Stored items
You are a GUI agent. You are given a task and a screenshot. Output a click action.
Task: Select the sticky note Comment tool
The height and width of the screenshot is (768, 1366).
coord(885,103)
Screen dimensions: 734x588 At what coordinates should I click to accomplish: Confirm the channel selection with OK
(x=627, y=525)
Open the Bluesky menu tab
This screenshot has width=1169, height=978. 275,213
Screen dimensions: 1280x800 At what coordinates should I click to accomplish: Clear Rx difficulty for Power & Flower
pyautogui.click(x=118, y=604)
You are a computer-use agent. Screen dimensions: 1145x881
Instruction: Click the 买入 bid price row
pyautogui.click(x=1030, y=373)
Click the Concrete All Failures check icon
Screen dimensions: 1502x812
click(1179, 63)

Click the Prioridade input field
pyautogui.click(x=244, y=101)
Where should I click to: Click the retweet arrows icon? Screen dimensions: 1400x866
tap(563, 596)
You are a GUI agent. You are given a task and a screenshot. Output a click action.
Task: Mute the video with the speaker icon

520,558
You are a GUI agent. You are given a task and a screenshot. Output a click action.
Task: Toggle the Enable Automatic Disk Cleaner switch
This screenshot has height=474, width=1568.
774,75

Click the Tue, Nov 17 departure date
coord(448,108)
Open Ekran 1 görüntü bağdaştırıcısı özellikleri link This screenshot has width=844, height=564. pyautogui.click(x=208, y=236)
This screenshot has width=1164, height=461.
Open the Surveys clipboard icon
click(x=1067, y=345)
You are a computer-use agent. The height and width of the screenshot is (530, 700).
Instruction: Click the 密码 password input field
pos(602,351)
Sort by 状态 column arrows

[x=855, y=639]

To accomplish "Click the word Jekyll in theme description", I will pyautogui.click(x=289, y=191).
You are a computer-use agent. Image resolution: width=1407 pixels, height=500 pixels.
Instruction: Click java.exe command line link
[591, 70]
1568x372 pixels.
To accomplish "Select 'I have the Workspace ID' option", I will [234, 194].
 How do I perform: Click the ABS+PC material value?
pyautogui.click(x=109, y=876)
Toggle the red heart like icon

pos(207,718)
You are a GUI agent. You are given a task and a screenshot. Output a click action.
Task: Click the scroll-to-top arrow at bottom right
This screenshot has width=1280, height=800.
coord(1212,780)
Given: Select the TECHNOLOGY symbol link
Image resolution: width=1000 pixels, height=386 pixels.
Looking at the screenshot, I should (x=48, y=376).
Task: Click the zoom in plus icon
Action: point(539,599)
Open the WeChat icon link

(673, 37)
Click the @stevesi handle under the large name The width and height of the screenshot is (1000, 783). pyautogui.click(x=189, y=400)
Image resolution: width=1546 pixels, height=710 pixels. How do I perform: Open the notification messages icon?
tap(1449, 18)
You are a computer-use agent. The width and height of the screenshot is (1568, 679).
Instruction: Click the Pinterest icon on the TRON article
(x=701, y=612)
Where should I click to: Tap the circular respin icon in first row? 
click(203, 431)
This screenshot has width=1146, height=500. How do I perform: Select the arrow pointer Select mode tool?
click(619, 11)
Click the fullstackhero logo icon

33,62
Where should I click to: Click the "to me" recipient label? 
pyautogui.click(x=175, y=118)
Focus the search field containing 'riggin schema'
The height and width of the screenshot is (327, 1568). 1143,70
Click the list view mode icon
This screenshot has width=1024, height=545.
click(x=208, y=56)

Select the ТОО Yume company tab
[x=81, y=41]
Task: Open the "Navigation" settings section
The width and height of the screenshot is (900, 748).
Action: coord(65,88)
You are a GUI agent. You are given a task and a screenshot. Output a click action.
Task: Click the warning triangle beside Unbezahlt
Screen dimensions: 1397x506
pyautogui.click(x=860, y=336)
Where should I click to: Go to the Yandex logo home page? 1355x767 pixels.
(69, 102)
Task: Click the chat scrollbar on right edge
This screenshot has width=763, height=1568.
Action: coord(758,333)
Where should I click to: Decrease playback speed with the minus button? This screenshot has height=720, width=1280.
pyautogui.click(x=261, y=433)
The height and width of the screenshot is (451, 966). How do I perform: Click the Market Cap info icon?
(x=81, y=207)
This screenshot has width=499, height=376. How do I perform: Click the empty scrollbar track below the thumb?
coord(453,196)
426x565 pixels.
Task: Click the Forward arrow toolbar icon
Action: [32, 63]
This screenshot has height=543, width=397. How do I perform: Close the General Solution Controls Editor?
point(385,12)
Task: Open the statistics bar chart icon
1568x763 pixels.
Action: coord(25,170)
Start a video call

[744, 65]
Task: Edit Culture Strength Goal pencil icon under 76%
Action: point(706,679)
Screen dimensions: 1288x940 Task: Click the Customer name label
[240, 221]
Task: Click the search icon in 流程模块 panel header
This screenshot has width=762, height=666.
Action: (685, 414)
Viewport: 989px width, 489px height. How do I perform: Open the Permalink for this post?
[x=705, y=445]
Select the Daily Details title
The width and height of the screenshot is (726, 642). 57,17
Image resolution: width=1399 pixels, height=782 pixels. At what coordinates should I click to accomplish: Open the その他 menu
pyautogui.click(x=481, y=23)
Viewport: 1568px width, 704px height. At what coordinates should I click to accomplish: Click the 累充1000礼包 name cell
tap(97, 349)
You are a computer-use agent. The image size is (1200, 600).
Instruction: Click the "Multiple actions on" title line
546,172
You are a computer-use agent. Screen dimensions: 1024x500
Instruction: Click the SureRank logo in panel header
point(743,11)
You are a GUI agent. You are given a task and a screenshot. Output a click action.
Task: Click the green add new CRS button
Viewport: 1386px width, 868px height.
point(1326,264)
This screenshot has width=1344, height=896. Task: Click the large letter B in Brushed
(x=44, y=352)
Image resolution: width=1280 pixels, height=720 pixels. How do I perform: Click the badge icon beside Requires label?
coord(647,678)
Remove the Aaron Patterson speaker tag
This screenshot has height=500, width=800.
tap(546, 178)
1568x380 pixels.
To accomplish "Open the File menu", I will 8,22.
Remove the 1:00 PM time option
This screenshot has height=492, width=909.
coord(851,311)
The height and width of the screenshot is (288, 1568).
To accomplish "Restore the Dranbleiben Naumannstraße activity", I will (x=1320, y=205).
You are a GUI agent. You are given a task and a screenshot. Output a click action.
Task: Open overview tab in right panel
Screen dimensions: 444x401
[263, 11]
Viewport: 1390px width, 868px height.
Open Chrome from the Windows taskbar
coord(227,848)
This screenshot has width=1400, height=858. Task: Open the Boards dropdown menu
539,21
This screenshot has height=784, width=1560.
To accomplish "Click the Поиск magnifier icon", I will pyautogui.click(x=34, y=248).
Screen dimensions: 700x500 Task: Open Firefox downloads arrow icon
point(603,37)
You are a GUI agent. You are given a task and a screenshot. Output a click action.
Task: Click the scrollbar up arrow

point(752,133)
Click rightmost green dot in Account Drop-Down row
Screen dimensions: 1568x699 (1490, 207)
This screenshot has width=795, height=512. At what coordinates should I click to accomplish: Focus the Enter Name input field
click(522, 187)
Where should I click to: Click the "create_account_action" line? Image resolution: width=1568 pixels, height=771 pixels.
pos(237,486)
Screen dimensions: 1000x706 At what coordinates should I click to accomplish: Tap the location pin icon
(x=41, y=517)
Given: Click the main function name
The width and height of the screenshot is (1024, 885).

* Instructions to follow: Filter the entries down to the lines containing "computer". Copy each of those lines.

* Answer to this problem:
You are a computer-use agent. Screen dimensions: 1145x881
You are a computer-use agent. The height and width of the screenshot is (530, 700).
You are a computer-use agent. Image resolution: width=1407 pixels, height=500 pixels.
You are a computer-use agent. The width and height of the screenshot is (1568, 679).
You are a computer-use agent. The image size is (1200, 600).
You are a computer-use agent. Screen dimensions: 1024x500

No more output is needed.